» Artículo

En las protestas contra el gobierno de Roussef el mensaje conservador fascistoide, aunque no es dominante --tampoco era el único en los sesenta, cuando una élite culta y afrancesada también apoyó a los militares-- amenaza libertades y convive con otros discursos sin que nadie se incomode demasiado. Así, el diputado más votado de las últimas elecciones legislativas en Río de Janeiro, Jair Bolsonaro, es vitoreado por muchos en las protestas y despreciado por muy pocos. El hecho de que defienda el golpe militar o sea abiertamente homófobo en sus discursos no parece ser suficiente para que le repudien los liberales más progresistas que se manifiestan muy cerca de él. La mayor (con diferencia) red de medios de comunicación del país, Globo, considerada la agitadora de los opositores en la actualidad, también estuvo a favor de la dictadura en los setenta. Y eso es un paralelismo recurrente para los izquierdistas. "La verdad es dura, la red Globo apoyó la dictadura", cantan sin cesar.
Existen, no obstante, muchos demócratas progresistas que apoyan esas marchas y consideran que el gobierno está intentando obstruir a la justicia. Es el caso de Ricardo Ismael, reputado politólogo de la universidad PUC de Río de Janeiro y antiguo votante de Lula hoy más cabreado que decepcionado. Para él está claro que “la maniobra de Lula ministro fue planeada por el PT con conocimiento de Dilma Rousseff para que huyera de la investigación” de la justicia ordinaria.
El gran follón para llegar hasta aquí empezó sin duda cuando se comenzó a tirar de la manta del mayor escándalo de corrupción en la historia del país, la trama en torno a la petrolera pública Petrobras. El Supremo investiga a ministros y diputados por repartirse con directivos de la petrolera un buen botín de dinero público conseguido mediante sobreprecios en contratos de obra pública amañados entre, al menos, 2005 y 2014. Fueron desviados entre 2.000 y 5.000 millones de euros. Varios economistas coinciden, según la BBC, en que alrededor de un 2% del 3,8% de recesión sufrida en 2015 se lo llevó la corrupción. Varios empresarios, el tesorero del Partido de los Trabajadores y el jefe de marketing de las últimas campañas de esta formación están en la cárcel.
El Tribunal Supremo Electoral investiga además si las campañas electorales de Dilma Rousseff en 2010 y 2014 fueron financiadas con dinero sucio de las empresas implicadas, las mayores constructoras del país (OAS, Odebrecht, Andrade Gutierrez, UTC, etc.) y que también financiaron la campaña del candidato presidencial de la oposición, Aécio Neves, del PSDB, citado también en algunas declaraciones como cobrador de coimas en la misma trama. Entre los implicados que han declarado a cambio de rebaja de penas, el senador Delcídio do Amaral fue el último hace unas semanas y causó un gran revuelo al asegurar que la presidenta y Lula conocían la existencia de la red criminal en torno a Petrobras.

» Requisitos
a: Traduce al inglés esta oración del artículo sobre la crisis política en Brasil: "Fueron desviados entre 2.000 y 5.000 millones de euros."
b: Prolonga el artículo sobre la crisis política en Brasil a partir de su última oración.

» Material proporcionado
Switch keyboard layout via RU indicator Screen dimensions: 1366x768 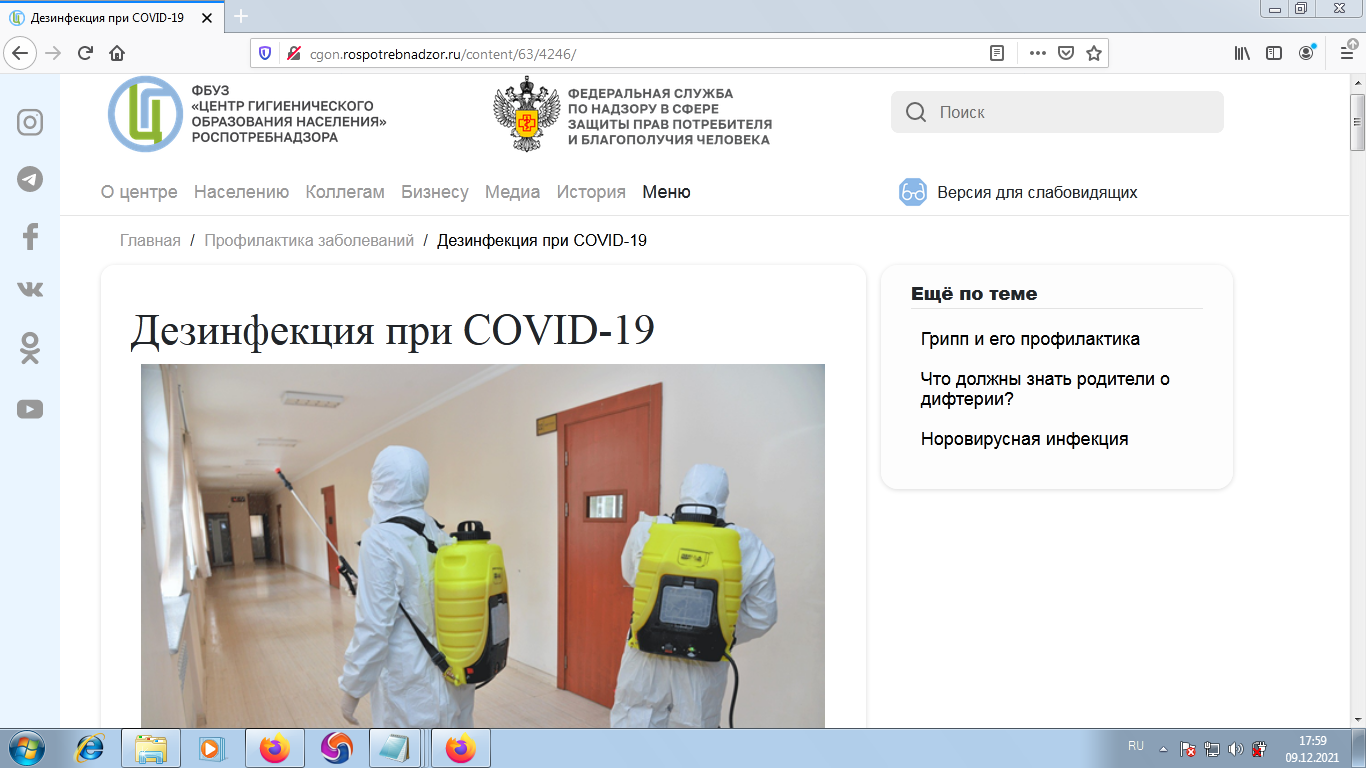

» Resultados esperados
a: Between 2 and 5 billion euros were diverted.

b:
Para una de las visiones de la historia, la que pide la destitución de Rousseff, el Partido de los Trabajadores y el gobierno están tan podridos que tendrían que abandonar el barco. Lo que pasa es que ganaron legítimamente unas elecciones muy transparentes en 2014, cuando ya se conocía bastante del alcance de la mayor trama corrupta de la historia del país. Para los que defienden la legitimidad del gobierno, todos los partidos están en el ajo y no hay motivo para destituir al gobierno mientras no se presenten pruebas contra él. Porque por el momento hay indicios, pero no hay pruebas contra Rousseff. Y la Constitución recoge que el cese de la presidenta se haga efectivo cuando se le condene por algún crimen cometido durante el ejercicio del actual mandato.
Al expresidente Lula se le acusa de haber recibido dinero ilegalmente de empresas constructoras mediante donaciones a su fundación, el Instituto Lula, el pago de sus conferencias y la reforma de dos apartamentos de su propiedad. El exmandatario niega que sean suyos.
Llegados a este punto, el thriller político se puso más caliente que nunca cuando nombraron a Lula ministro y se publicaron las 30 escuchas telefónicas, días después de la declaración de cuatro horas ante la policía, en la que Lula llamaba todo el rato “querido” al agente federal, que elogió al presidente y con quien Lula compartió el desayuno mientras negaba todas las acusaciones. “Puedo hablar con la boca llena, en la fábrica teníamos muy poco tiempo para comer”, contó Lula, que perdió el dedo meñique de la mano izquierda a los 17 años, en 1962, cuando trabajaba en la metalurgia, donde empezó su actividad política como líder sindical y desde donde ayudaría a fundar el Partido de los Trabajadores en la clandestinidad de la dictadura militar.
Años después, se convirtió en el gran líder de la izquierda brasileña y llegó al poder, después de tres intentos fallidos. Entre 2003 y 2011, Lula gobernó con “capacidad de agradar a todos” y “consiguió una ascensión social sin perjudicar los intereses de los más ricos”, cuenta Jean Tible, profesor de la Universidad de São Paulo especializado en la figura de Lula. Habrá que ver si hoy esa “magia” continúa viva y la puede utilizar como ministro para reconciliar a los brasileños, si es que finalmente consigue ejercer. Parece difícil, teniendo en cuenta que el país está dividido y que él es exactamente la línea divisoria. La energía de las históricas marchas de junio de 2013, cuando miles de jóvenes salieron juntos sin objetivos muy claros, pero expresando un gran descontento por la precariedad de los servicios públicos, sale hoy a la calle con dos colores diferentes, el amarillo y el rojo, dibujando un enfrentamiento cuyo alcance y consecuencias son imposibles de prever.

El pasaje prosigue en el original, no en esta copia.